[Task instructions]
From the records below, output exactly the lines starting at the line with "Instruction: Uncheck the" and ending at the line with "Viewport: 588px width, 392px height.", both of them included, but no pictures.
- - - -
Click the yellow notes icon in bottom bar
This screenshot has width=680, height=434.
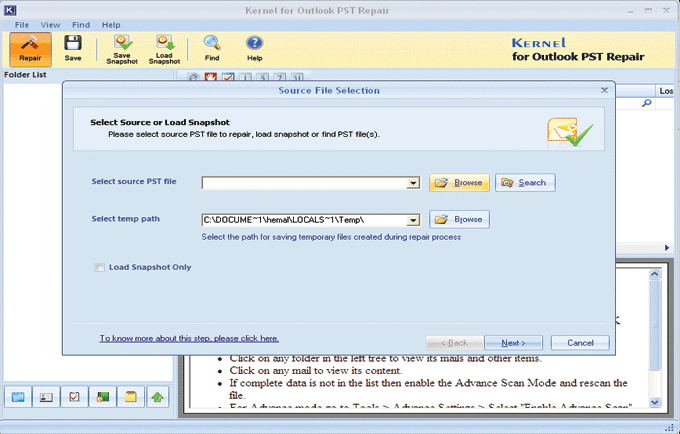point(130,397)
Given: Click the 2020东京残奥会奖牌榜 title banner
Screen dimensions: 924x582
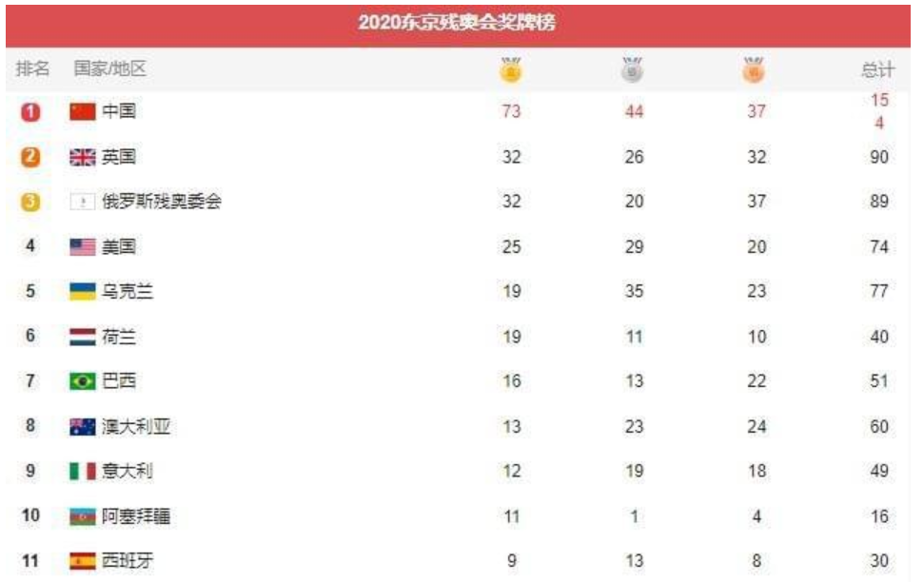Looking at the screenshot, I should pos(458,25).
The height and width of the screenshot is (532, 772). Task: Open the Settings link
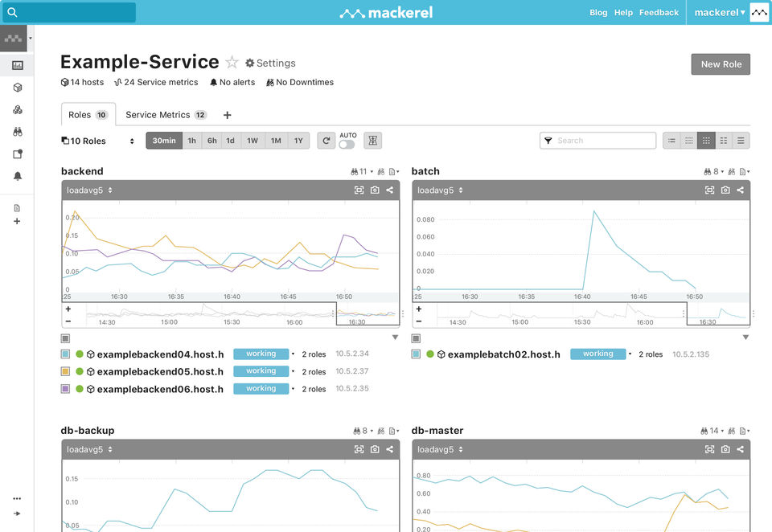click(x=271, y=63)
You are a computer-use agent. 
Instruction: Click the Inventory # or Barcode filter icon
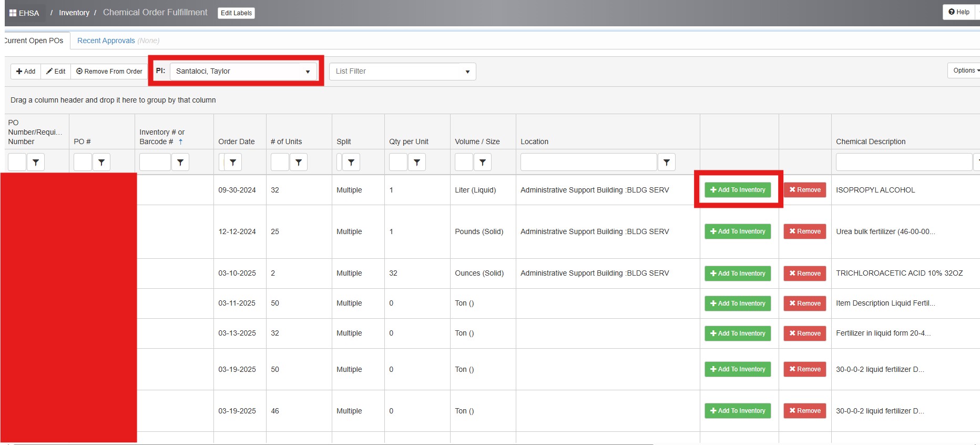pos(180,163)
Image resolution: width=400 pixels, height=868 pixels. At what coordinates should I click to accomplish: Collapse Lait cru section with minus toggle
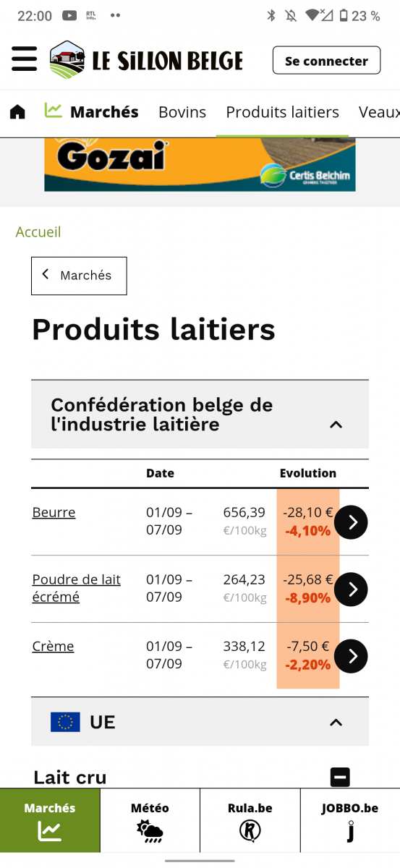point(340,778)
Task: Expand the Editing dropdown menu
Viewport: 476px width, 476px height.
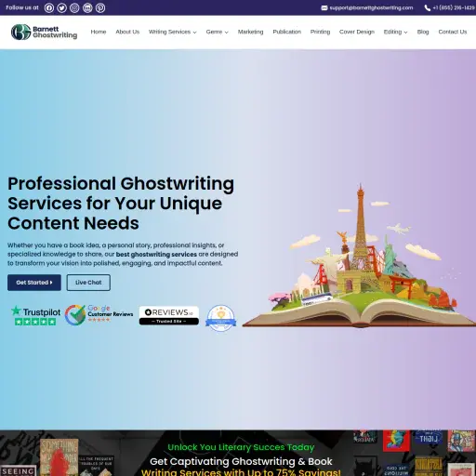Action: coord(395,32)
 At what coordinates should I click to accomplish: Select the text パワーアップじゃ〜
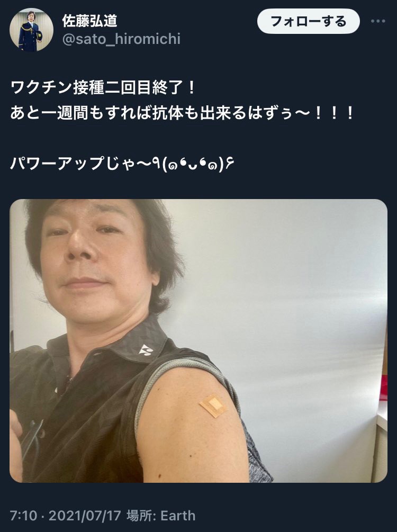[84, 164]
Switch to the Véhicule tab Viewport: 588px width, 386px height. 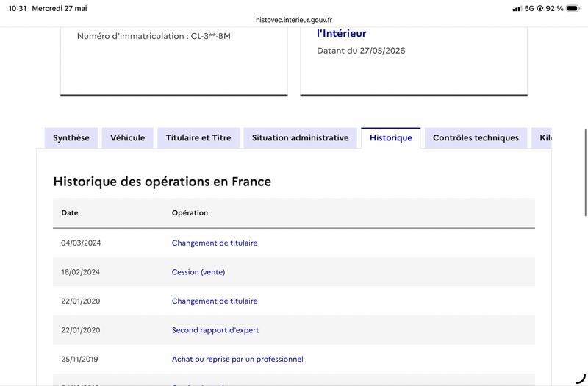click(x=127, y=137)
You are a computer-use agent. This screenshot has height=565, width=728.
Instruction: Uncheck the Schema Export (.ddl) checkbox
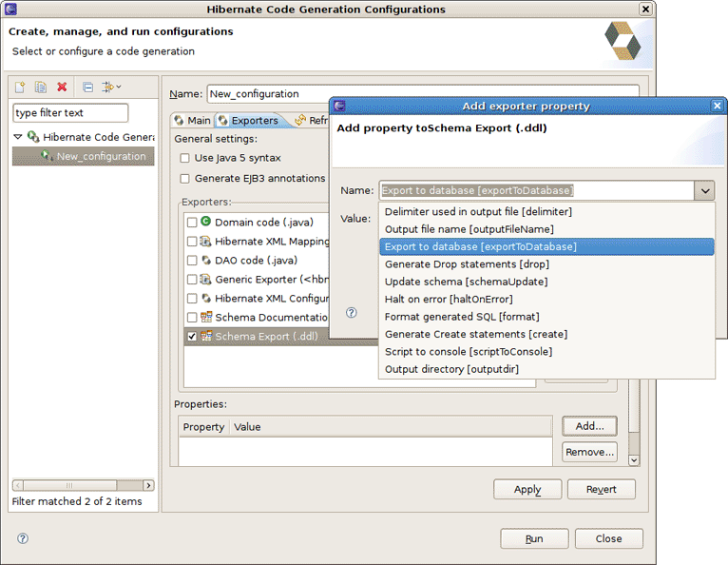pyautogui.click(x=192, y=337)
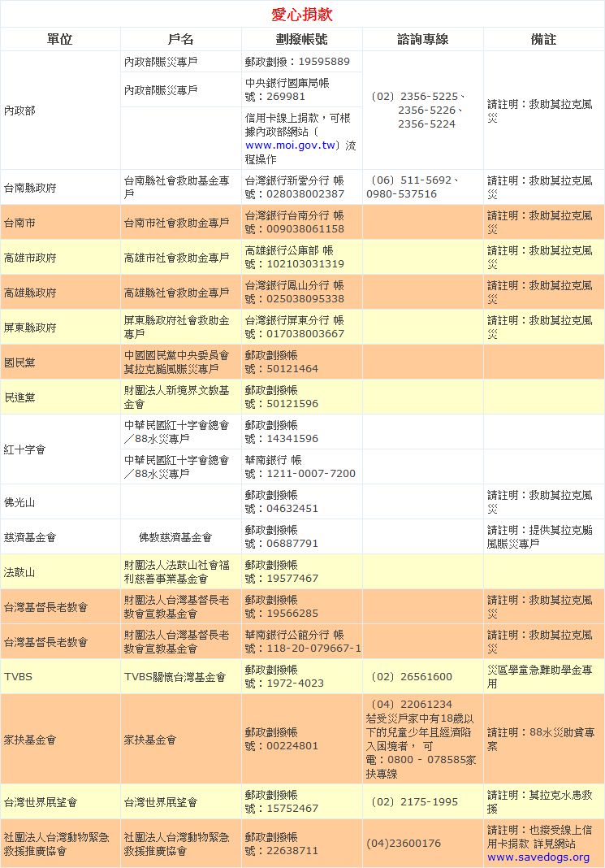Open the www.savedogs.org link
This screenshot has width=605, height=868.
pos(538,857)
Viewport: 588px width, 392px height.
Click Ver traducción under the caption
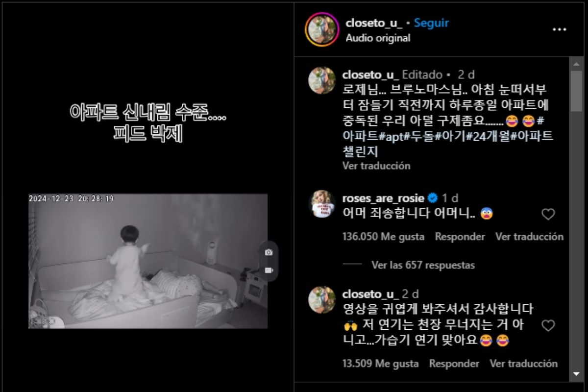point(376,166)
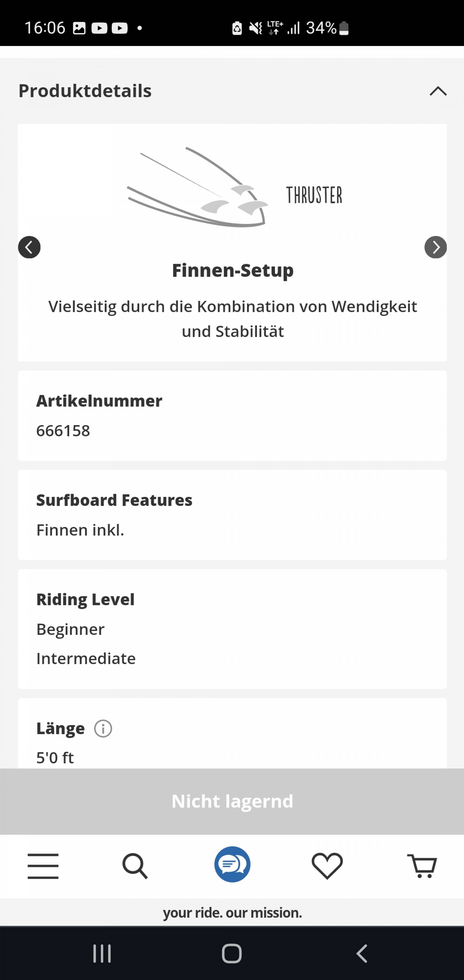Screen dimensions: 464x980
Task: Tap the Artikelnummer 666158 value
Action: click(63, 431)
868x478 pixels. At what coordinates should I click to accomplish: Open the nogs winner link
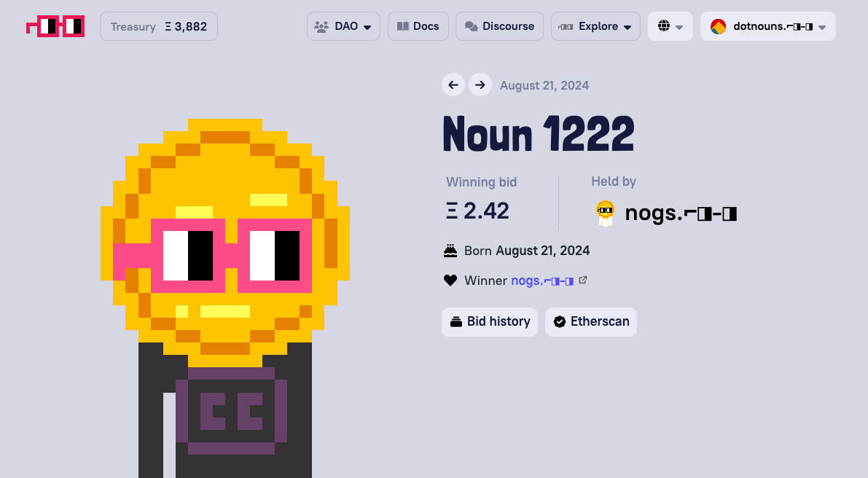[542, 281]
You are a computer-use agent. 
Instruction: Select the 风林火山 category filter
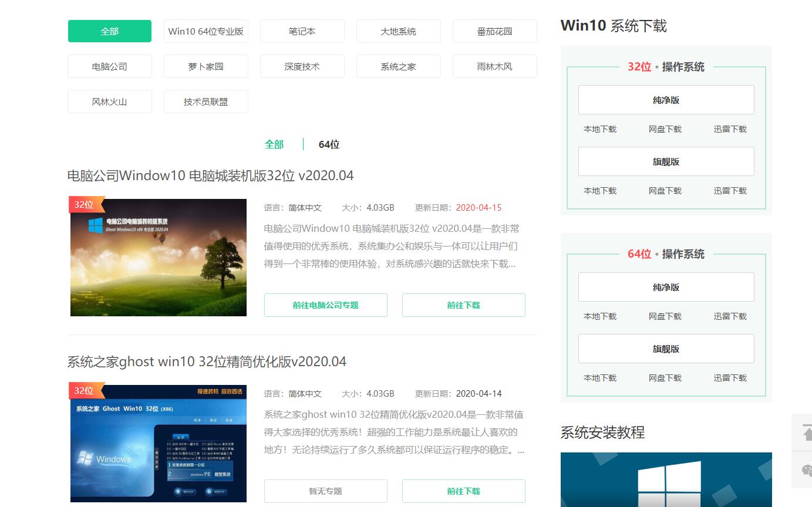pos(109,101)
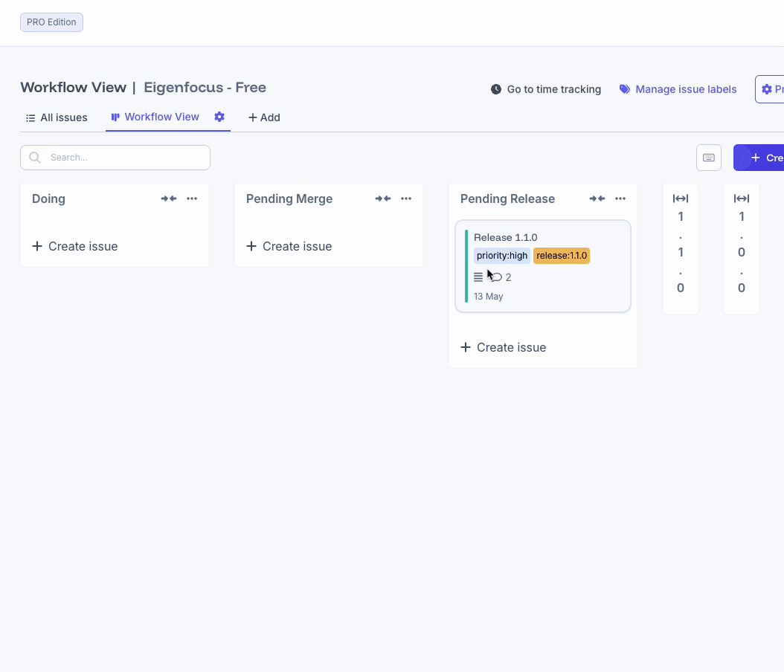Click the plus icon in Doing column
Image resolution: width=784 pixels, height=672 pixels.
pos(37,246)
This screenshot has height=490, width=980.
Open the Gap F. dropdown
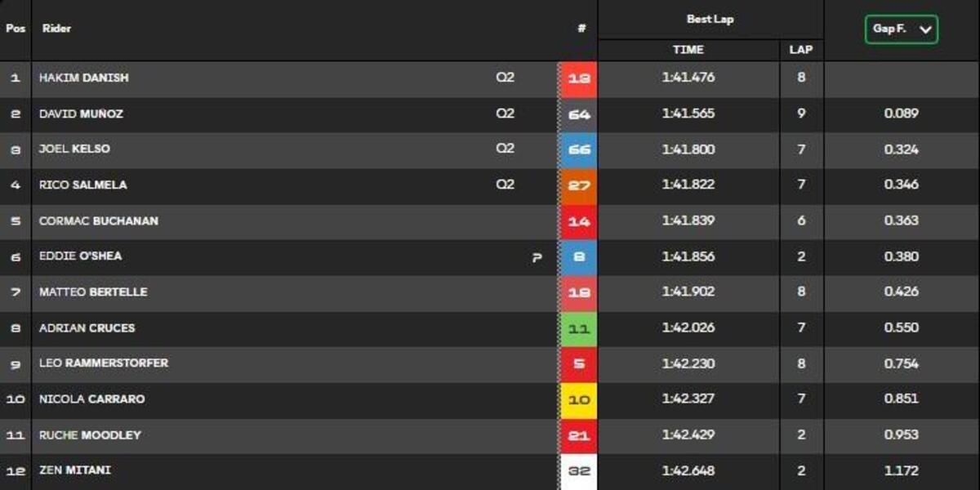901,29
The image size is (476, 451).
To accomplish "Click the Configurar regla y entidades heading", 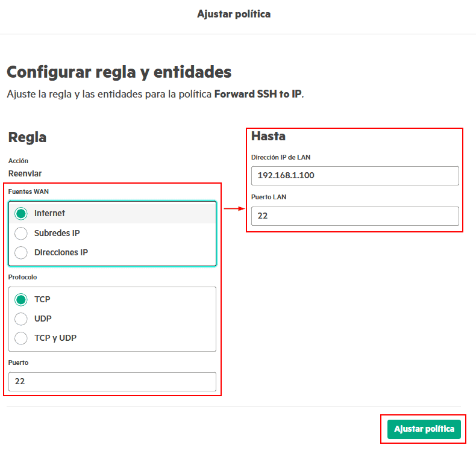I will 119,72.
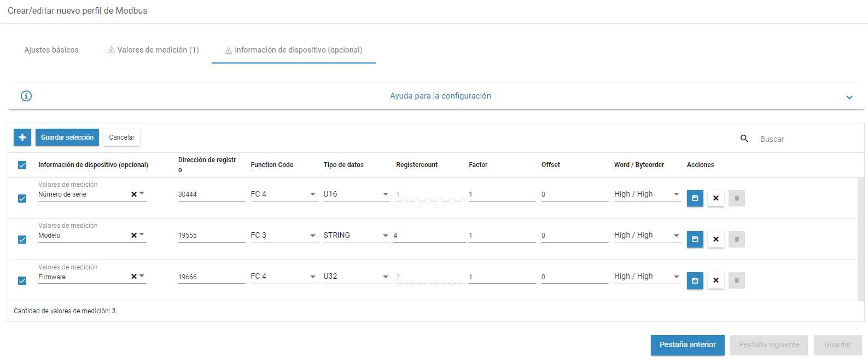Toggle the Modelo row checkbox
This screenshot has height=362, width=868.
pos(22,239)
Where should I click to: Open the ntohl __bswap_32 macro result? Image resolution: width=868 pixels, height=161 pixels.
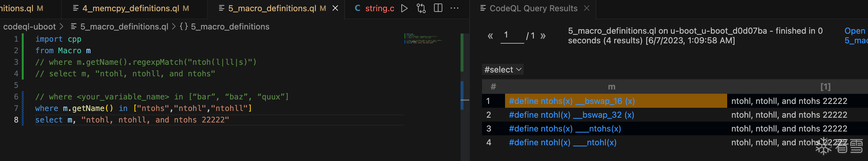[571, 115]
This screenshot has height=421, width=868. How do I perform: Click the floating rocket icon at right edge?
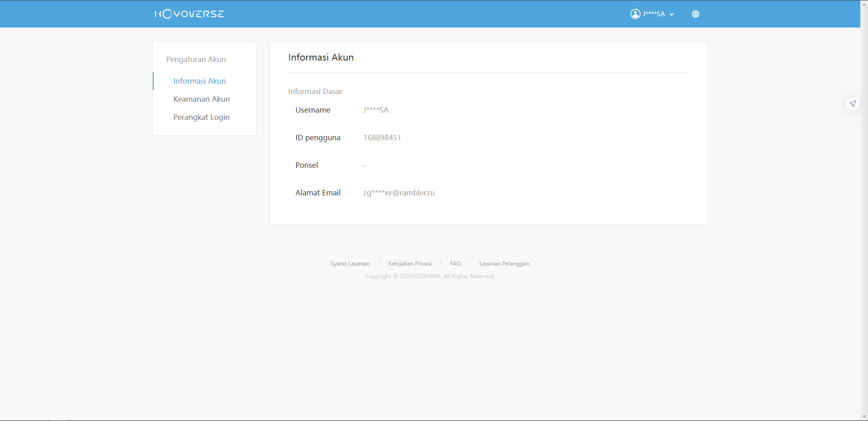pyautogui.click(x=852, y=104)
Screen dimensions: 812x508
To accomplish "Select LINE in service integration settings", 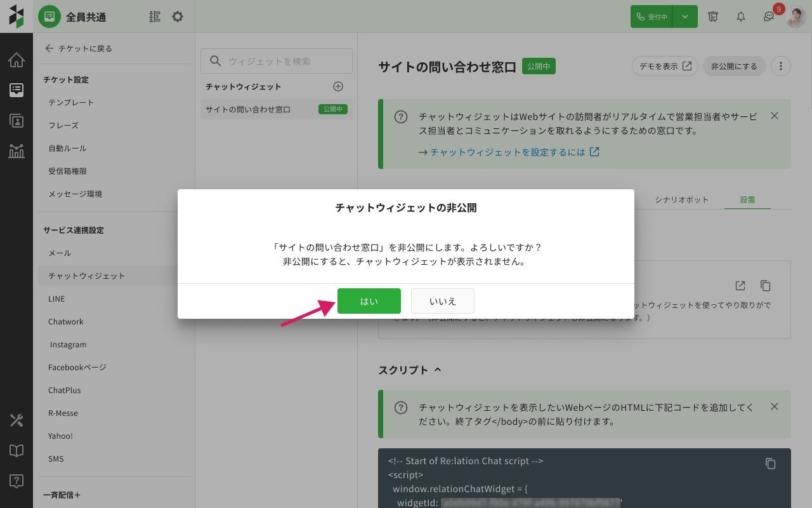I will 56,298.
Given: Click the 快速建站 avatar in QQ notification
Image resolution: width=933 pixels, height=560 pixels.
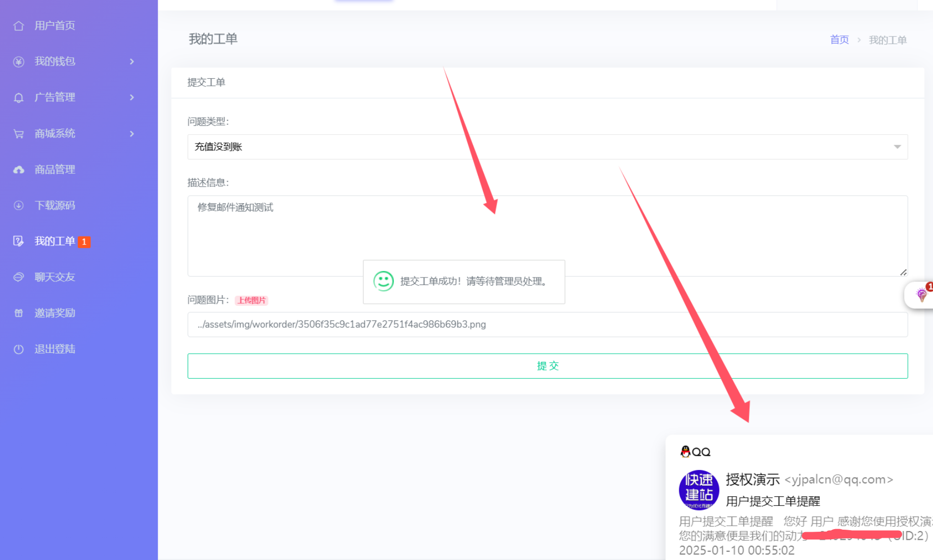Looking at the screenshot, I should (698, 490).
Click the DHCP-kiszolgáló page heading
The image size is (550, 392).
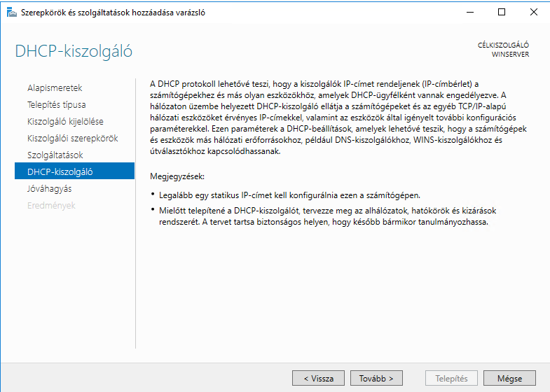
- - - -
[Solution]
Instruction: Uncheck the Schema Export (.ddl) checkbox
pyautogui.click(x=192, y=337)
Open the www.savedogs.org link
This screenshot has width=605, height=868.
pos(538,857)
Viewport: 588px width, 392px height.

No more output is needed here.